My exploratory testing training course includes a section on URL testing, and I include it to some extent in every project. Sorry, this is going to be another long post.
I find that most testers just think of a URL as being a single thing, but it is actually made up of many parts that must be considered separately:
- The protocol. It’s usually https these days, so you may want to see what happens if you change it to http or ftp.
- Subdomains. There may be none, one or many.
- Domain name. There’s not usually much point changing this because you will just get a different website or a 404 error.
- Top-level domain. Again, there’s not much point changing this.
- Folders. There may be none, one or many.
- File name.
- File extension.
- Parameters.
- Fragment identifier. This is not likely to be interesting, but you never know.
You can modify all the different parts of the URL and see what happens. Try changing the capitalisation - this should have no effect on Windows servers, but it may do on Unix and Linux servers. On at least one occasion I found different versions of a page that could be accessed by changing the capitalisation of the filename.
Introducing errors
If a URL is incorrect, novice testers might expect to get a 404 error regardless of which part of the URL is incorrect. However, it’s not unusual to get different types of error, one being the custom 404 page and the others being unhandled error conditions.
On one project, errors could be introduced into one URL that resulted in six different error conditions, only one of which was handled correctly.

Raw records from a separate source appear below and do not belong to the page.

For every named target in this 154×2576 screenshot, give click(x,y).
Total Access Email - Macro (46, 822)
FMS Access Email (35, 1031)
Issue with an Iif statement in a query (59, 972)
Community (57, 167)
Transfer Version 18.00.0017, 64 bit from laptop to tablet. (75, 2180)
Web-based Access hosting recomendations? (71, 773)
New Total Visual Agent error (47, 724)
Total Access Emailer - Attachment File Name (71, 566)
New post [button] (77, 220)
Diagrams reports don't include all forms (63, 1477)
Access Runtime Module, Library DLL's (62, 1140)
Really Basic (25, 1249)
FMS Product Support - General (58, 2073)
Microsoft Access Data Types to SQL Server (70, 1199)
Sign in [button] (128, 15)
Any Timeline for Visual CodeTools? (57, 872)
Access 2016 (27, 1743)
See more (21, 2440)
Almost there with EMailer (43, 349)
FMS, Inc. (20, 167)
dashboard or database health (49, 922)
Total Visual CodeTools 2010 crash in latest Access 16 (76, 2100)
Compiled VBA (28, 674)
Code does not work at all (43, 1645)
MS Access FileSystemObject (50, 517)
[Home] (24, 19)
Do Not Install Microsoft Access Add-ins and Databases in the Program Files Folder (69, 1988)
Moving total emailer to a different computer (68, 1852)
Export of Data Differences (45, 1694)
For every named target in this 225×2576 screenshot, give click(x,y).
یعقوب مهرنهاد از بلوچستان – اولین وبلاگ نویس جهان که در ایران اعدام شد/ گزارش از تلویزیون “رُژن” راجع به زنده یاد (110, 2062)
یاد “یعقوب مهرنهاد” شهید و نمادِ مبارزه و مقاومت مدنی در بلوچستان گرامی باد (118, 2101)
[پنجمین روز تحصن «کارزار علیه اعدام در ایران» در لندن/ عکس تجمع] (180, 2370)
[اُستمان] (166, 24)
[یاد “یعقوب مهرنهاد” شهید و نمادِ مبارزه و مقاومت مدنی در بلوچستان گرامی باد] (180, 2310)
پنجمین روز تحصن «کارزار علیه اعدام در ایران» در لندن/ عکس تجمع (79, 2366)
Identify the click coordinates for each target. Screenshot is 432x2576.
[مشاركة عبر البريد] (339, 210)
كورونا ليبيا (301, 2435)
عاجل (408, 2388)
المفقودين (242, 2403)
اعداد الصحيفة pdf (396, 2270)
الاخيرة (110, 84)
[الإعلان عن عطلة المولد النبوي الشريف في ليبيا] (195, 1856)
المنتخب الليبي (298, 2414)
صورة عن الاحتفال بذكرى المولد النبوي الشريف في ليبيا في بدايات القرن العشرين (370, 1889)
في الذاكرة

The unhandled errors leaked a huge amount of information that may be useful to an attacker. We even got different errors depending on whether there was a typo in the first or second folder name.
Accessing prohibited content
Every webserver should be configured to prohibit domain traversal, i.e. viewing the contents of a folder, but some still are not. If you can do this, you can often get at lots of other interesting files and folders that cannot usually be accessed via the website.
On one project, domain traversal revealed that there were three different versions of the website we had been engaged to test. Most of the content was the same, but the pricing was different. Apparently, the website owner offered preferential pricing to certain organisations or sectors, but did not want other clients to know. In one of the folders, we found the notes from our client’s internal sales meetings, which were “interesting”.
Accessing unpublished content
When you use a website mapping tool such as Xenu’s Link Sleuth to find all the URLs on a website, it’s common for it to find URLs ending in /node/[unique integer]. These URLs are used internally by CMSs but they can leak into the front-end code, usually in tags such as <meta rel=“next”> in the <head>.
The integers are almost always consecutive, so it is trivially easy to view every page that has been created, including those that have not yet been published. Just look for URLs containing the integers your mapping tool didn’t find.
On another occasion, I was thinking of signing-up for a very expensive training course that was due to launch in a month’s time. While using domain traversal to poke around the company’s website, I found a folder containing all the course material, which had not yet been published and which I had not paid for.
Editing parameters
This technique is as old as the web - James Whittaker described it in one of his books more than 20 years ago. In his case he was able to change the price for something he was buying because it appeared in the URL. This is rarely possible now, but you can often change other parameters.
One of my favourites is to change the number of results per page on search results pages. On one occasion I crashed the webserver by requesting a page containing 100,000 results. The webserver should be checking that the parameter value matches one of the options that is available for users to select, but they often don’t.
I have even been able to guess parameters that might be supported, although this is rarely successful because you need to guess both the parameter name and a permissible value. I don’t think I have managed to compromise a system this way, but I have found useful functionality, such as adding the sort order to search results pages that don’t have that option. This is a reminder that code libraries often contain functions that the website is not using.
API testing
This is a whole separate topic that I don’t have time to go into, other than to say that I use cURL to do things that you might not be able to do with more advanced tools like Postman. An example would be introducing syntax errors - one of the advantages of the advanced tools is that they ensure the syntax is correct, at least they did when I last used them. But it’s important to test incorrect syntax - maybe those tools can do that now.